“Pingdom is an important part of the tool suite that allows us to promise an service uptime close to 100%”
Accedo was founded ten years ago back in 2004, and today they have eleven offices and is headquartered in Stockholm, Sweden. Accedo work with app development for Smart/Connected TVs. They have developed apps for customers like HBO, Spotify, Disney, MTV and Viaplay. With more than 1000 deployed applications on more than 40 different platforms reaching more than 100 million households, Accedo supports most of the application platforms on the market today.
Fredrik Wallenius is the Head of IT & Operations at Accedo. “We have used Pingdom for many years. We needed a reliable and easy to configure way of monitoring the status of our systems” recalls Fredrik Wallenius.
Since that first initial contact Accedo’s use of Pingdom have evolved and today it is part of the tools they use every day. “The custom HTTP check is a very clever feature. This allows us to build in a health check API in our services that can make a detailed control” says Wallenius.
“Some of our most uptime critical services are not web sites but rather APIs. It can be complicated to judge if an API is fully operational by just calling one of the API calls. If you are (very) unlucky it can be so that only that API call is working but the rest of the service is down,” he says. In those cases Accedo often create a custom health check that resides “next to” the actual API and set up Pingdom to ping this health check.
“What the health check does when receiving a request is that itself makes requests to several parts of the API we are monitoring and only return an OK if all parts respond as expected. That way we can be sure that all parts of the system is operational using only one Pingdom check.”
One of Accedo’s biggest products is an App Store solution called Accedo Application Sphere used by several TV operators and manufacturers. There are millions of set-top-boxes and TVs throughout the world relying on that the API of this service is up in order to present their app content.

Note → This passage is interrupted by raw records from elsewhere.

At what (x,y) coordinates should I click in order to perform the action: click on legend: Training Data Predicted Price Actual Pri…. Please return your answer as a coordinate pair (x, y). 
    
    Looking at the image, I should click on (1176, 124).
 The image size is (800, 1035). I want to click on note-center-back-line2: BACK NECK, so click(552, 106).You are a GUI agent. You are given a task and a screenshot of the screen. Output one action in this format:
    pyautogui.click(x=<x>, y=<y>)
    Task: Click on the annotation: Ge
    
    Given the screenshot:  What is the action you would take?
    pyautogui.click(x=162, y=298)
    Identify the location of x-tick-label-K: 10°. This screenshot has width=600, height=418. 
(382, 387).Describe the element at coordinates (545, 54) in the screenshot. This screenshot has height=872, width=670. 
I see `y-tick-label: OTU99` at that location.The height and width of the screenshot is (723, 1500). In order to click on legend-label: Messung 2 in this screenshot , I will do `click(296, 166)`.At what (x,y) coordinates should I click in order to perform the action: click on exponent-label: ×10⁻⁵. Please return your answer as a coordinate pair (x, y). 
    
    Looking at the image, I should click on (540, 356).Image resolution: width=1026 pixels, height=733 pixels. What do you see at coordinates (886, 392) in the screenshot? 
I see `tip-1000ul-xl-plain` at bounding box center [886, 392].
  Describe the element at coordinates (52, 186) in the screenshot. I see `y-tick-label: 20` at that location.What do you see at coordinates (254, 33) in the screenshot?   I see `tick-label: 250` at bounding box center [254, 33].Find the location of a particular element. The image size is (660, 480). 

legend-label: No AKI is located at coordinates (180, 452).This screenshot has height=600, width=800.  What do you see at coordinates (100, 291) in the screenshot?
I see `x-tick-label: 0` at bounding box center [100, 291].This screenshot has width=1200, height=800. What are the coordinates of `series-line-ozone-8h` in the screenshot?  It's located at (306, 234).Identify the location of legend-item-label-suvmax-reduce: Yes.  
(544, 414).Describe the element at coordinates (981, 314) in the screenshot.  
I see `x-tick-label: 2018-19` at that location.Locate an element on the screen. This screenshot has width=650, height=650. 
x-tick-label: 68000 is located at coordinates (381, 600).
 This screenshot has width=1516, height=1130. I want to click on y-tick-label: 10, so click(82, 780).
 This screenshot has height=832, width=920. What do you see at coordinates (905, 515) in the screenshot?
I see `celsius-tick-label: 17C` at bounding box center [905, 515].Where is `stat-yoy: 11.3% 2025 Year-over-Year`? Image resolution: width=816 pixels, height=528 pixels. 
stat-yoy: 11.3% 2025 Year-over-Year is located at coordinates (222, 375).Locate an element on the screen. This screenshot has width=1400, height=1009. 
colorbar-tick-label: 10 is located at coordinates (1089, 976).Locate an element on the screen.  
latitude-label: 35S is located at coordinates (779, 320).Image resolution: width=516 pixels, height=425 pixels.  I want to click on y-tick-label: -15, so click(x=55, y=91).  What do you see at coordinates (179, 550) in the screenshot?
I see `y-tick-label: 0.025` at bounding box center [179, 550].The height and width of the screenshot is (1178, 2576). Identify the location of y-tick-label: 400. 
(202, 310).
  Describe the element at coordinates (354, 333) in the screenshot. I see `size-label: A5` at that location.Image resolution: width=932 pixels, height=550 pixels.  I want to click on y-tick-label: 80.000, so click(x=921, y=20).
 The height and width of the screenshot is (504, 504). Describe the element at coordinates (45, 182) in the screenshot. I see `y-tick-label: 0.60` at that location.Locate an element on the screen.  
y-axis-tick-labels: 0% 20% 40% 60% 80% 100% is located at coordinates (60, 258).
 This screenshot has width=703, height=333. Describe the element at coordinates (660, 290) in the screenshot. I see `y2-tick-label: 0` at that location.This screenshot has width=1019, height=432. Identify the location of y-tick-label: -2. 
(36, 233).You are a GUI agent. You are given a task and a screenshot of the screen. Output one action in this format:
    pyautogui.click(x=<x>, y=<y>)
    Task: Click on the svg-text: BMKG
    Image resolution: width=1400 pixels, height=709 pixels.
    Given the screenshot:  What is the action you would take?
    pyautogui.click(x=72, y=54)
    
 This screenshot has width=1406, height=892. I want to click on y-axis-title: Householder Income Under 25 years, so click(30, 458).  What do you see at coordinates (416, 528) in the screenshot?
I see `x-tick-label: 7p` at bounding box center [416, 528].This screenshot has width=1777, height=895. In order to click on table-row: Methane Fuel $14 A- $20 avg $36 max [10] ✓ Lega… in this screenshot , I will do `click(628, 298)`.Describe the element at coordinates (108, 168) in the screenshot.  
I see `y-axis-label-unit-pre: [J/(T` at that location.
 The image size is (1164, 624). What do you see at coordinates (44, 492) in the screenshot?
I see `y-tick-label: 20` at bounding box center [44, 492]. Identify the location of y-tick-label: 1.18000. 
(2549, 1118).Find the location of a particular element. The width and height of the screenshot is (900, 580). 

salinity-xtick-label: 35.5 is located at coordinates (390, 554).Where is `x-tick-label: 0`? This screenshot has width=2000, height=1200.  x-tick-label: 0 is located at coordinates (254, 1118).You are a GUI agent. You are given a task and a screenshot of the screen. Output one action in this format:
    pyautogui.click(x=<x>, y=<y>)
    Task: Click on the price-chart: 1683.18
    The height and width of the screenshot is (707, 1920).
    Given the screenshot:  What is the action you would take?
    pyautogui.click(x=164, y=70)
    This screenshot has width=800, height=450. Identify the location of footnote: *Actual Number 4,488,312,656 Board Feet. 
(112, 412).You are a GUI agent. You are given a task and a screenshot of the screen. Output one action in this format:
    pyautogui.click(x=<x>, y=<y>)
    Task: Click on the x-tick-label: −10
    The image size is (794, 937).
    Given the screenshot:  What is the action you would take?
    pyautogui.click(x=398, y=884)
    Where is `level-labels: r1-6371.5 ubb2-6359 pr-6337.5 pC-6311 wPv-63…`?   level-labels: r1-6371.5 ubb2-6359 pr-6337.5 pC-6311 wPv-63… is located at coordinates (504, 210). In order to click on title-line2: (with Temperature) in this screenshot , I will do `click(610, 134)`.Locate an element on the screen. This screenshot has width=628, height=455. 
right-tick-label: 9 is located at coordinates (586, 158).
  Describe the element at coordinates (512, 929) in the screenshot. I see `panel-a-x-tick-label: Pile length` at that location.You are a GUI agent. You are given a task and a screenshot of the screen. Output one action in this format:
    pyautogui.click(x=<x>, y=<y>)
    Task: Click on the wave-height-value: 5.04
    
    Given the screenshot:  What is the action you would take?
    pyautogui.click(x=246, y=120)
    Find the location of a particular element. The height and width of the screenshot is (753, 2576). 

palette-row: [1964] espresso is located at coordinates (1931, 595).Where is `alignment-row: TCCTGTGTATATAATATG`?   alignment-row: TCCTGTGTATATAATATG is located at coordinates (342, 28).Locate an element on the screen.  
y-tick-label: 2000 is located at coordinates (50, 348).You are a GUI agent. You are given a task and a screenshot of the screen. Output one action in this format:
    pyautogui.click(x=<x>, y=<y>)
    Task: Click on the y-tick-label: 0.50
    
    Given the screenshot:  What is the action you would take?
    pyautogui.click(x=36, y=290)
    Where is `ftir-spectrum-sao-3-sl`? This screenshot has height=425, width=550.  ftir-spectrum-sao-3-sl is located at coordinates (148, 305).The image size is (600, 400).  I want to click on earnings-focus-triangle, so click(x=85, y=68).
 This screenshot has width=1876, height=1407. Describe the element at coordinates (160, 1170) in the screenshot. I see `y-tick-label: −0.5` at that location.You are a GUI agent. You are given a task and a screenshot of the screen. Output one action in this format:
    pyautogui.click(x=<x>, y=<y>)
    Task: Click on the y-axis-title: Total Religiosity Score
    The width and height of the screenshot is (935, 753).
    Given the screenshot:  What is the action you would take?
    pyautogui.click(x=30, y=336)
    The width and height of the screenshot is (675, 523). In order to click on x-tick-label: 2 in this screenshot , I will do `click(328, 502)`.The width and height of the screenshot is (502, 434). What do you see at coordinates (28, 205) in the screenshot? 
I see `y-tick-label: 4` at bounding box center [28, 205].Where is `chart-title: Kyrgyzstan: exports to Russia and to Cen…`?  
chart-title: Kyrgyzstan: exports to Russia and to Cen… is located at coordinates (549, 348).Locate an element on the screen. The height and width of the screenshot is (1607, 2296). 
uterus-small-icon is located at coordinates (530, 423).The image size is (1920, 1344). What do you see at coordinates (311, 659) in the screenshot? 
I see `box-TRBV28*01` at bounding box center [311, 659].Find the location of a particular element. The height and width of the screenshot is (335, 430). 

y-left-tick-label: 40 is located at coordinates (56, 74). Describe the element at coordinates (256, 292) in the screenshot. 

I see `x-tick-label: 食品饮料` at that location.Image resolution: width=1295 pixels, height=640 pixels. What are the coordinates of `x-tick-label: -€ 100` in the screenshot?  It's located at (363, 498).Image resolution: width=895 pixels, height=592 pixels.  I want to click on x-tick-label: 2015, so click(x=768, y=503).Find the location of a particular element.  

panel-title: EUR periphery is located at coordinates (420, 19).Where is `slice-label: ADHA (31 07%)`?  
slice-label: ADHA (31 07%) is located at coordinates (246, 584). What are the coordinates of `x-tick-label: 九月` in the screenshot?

“We have this service deployed on several locations around the globe and even the slightest downtime will affect many end-users so it is crucial that our operation teams get notified immediately in case of events,” says Wallenius.
For their most important services and apps Accedo alert the operation team using both email, sms and phone by integrating with the Pagerduty service. During weekends when they have staff members on call the phone alert is the key to being able to keep the uptime they promise their customers.
“But we also use Pingdom alerts for less critical systems, for example several staging environments. Here we only use mail alerts since even if an action is needed it may not have to be done within minutes,” says Fredrik Wallenius.
Furthermore Accedo use the Pingdom reports as a basis for SLA follow-ups with several of their customers. “For these follow-ups it is important to have information from an unbiased and reliable source that both parties can trust,” he adds.
“Monitor as much as possible! Things will break and you will want to notice this before your customers do. The customers can often understand that there are occasional events of downtime but they will not accept you not knowing about it and not being able to afterwards tell them exactly what happened and when it happened,” Fredrik Wallenius concludes.